§ What is needed:
Please recast the listing as a Markdown table with the columns Number and Record line. Start at the line containing "You are a GUI" and go through the end of the listing. Skip blank lines and leave out the pictures.

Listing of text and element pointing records

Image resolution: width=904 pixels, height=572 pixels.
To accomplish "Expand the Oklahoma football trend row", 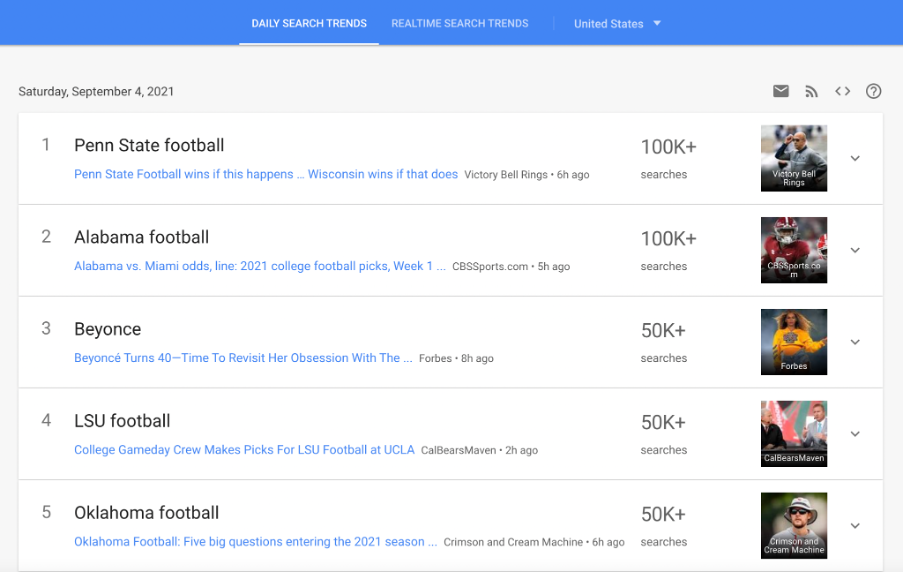I will (855, 525).
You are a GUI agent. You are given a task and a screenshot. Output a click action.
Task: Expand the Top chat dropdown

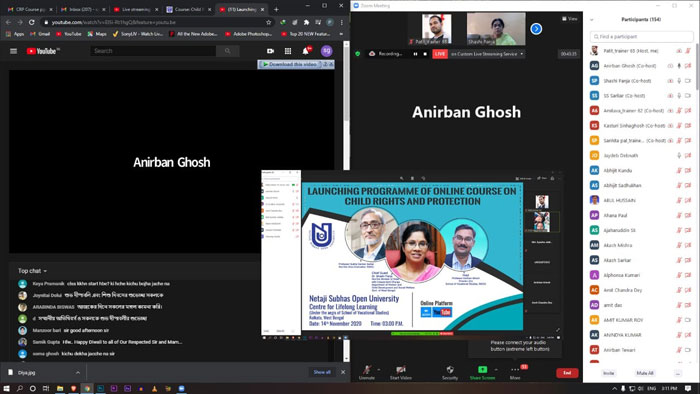32,271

§ Result:
| Number | Record line |
|---|---|
| 1 | You are a GUI agent. You are given a task and a screenshot. Output a click action. |
| 2 | Task: Expand the Top chat dropdown |
| 3 | 32,271 |